Segment Start: Input for this task
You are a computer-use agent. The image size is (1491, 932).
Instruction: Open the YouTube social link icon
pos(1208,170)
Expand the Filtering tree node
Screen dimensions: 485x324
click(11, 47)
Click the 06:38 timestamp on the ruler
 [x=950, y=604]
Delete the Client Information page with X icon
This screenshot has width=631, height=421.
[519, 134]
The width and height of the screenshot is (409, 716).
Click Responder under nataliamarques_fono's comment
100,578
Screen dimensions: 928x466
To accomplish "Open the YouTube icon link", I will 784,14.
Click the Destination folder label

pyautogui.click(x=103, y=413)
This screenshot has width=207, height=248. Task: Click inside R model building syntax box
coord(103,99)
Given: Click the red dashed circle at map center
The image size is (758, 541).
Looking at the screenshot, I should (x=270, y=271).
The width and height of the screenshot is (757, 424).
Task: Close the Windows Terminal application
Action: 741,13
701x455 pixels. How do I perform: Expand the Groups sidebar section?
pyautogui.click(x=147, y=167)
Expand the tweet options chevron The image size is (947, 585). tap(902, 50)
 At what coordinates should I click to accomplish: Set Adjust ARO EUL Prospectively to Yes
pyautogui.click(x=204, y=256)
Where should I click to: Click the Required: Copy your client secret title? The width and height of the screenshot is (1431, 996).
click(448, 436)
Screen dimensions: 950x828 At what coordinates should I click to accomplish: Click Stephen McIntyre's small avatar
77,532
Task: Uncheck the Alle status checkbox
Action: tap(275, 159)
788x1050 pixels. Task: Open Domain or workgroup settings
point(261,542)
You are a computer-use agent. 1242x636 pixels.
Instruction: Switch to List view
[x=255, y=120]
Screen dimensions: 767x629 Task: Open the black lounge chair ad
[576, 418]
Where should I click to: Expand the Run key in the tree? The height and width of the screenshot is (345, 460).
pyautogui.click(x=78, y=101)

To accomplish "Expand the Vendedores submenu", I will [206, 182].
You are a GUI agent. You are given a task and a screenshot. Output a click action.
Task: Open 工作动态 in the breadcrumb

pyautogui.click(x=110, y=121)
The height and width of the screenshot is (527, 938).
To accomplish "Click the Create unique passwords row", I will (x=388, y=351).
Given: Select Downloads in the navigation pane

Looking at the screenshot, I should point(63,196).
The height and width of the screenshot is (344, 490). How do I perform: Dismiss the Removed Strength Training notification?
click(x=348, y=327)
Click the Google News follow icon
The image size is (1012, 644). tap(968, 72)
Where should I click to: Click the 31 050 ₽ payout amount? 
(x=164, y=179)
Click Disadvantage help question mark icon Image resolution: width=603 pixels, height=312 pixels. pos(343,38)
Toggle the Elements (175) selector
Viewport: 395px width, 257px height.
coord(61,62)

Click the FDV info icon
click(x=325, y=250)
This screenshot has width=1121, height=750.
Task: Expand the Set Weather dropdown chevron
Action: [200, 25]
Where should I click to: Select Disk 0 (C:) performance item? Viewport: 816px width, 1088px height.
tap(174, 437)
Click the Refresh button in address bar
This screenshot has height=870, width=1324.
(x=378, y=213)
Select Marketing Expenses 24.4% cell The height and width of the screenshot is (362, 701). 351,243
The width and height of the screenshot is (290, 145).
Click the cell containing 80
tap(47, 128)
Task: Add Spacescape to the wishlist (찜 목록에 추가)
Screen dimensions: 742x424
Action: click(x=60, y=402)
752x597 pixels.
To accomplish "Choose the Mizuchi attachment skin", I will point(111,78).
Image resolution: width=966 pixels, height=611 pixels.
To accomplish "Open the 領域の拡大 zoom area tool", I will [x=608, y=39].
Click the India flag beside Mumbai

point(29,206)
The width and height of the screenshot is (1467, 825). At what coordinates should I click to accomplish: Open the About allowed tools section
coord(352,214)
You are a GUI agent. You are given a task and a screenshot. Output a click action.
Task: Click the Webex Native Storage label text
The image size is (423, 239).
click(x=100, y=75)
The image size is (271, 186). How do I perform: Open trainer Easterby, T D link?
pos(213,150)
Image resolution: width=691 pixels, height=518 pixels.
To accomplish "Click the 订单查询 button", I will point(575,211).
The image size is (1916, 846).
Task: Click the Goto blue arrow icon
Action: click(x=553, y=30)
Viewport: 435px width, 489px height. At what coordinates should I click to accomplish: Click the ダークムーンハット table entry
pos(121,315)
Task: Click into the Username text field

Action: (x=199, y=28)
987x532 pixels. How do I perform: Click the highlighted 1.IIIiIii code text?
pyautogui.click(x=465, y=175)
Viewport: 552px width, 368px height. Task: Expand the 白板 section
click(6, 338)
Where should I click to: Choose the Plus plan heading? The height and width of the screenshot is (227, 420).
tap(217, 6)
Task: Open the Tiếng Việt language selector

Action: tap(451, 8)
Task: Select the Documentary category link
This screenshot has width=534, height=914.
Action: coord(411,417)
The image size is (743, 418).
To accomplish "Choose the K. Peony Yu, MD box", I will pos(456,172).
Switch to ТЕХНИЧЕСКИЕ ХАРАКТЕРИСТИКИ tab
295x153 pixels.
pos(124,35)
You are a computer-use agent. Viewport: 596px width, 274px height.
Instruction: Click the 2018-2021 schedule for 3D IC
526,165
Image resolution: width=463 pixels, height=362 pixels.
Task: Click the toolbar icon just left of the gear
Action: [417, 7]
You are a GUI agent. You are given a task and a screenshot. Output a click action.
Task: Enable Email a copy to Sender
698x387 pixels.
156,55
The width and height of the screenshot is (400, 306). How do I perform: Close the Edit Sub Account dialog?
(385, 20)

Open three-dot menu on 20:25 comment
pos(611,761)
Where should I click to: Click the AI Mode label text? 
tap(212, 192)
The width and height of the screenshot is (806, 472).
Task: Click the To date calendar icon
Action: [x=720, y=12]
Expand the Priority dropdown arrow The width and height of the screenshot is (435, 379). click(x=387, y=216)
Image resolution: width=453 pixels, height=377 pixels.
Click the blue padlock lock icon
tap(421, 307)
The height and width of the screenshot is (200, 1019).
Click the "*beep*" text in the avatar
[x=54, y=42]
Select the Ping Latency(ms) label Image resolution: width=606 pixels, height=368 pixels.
Segment End: Input for this task
• **Instructions for the task**
Determine the number of lines above holding the string "computer". Reply with it and nothing more.

• **Response to this task**
3